'''

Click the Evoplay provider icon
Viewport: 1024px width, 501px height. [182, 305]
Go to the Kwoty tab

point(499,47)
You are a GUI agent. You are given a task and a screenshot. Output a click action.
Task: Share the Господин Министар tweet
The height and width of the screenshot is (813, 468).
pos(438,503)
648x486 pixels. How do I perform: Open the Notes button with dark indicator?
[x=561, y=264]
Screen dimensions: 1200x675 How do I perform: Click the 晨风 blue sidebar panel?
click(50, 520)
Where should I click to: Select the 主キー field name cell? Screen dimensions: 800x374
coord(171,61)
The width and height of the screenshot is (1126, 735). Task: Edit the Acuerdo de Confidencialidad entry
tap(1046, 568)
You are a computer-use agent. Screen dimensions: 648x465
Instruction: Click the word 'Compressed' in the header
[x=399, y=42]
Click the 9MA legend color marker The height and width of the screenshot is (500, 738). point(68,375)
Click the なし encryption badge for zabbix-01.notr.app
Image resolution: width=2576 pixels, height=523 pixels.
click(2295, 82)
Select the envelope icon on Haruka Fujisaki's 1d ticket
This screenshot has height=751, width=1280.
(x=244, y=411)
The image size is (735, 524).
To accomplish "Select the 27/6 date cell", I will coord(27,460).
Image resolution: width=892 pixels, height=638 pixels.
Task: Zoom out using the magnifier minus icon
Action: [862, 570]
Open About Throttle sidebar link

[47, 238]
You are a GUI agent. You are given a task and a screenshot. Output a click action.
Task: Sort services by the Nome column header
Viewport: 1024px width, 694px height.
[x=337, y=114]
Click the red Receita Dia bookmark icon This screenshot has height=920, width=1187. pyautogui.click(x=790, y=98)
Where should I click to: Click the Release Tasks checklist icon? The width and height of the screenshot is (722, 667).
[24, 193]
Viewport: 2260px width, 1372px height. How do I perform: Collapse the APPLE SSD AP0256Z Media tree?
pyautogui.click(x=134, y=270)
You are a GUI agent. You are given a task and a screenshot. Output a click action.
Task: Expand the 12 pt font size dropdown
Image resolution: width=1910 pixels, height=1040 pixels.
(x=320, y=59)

'''

#### [YOUR TASK]
Each record above is to be written out again exactly.

#### [EXERCISE RESULT]
Click the Evoplay provider icon
Viewport: 1024px width, 501px height. [182, 305]
Go to the Kwoty tab

point(499,47)
You are a GUI agent. You are given a task and a screenshot. Output a click action.
Task: Share the Господин Министар tweet
The height and width of the screenshot is (813, 468).
pos(438,503)
648x486 pixels. How do I perform: Open the Notes button with dark indicator?
[x=561, y=264]
Screen dimensions: 1200x675 How do I perform: Click the 晨风 blue sidebar panel?
click(50, 520)
Where should I click to: Select the 主キー field name cell? Screen dimensions: 800x374
coord(171,61)
The width and height of the screenshot is (1126, 735). Task: Edit the Acuerdo de Confidencialidad entry
tap(1046, 568)
You are a computer-use agent. Screen dimensions: 648x465
Instruction: Click the word 'Compressed' in the header
[x=399, y=42]
Click the 9MA legend color marker The height and width of the screenshot is (500, 738). point(68,375)
Click the なし encryption badge for zabbix-01.notr.app
Image resolution: width=2576 pixels, height=523 pixels.
click(2295, 82)
Select the envelope icon on Haruka Fujisaki's 1d ticket
This screenshot has height=751, width=1280.
(x=244, y=411)
The image size is (735, 524).
To accomplish "Select the 27/6 date cell", I will coord(27,460).
Image resolution: width=892 pixels, height=638 pixels.
Task: Zoom out using the magnifier minus icon
Action: [862, 570]
Open About Throttle sidebar link

[47, 238]
You are a GUI agent. You are given a task and a screenshot. Output a click action.
Task: Sort services by the Nome column header
Viewport: 1024px width, 694px height.
[x=337, y=114]
Click the red Receita Dia bookmark icon This screenshot has height=920, width=1187. pyautogui.click(x=790, y=98)
Where should I click to: Click the Release Tasks checklist icon? The width and height of the screenshot is (722, 667).
[24, 193]
Viewport: 2260px width, 1372px height. How do I perform: Collapse the APPLE SSD AP0256Z Media tree?
pyautogui.click(x=134, y=270)
You are a GUI agent. You are given a task and a screenshot. Output a click action.
Task: Expand the 12 pt font size dropdown
Image resolution: width=1910 pixels, height=1040 pixels.
(x=320, y=59)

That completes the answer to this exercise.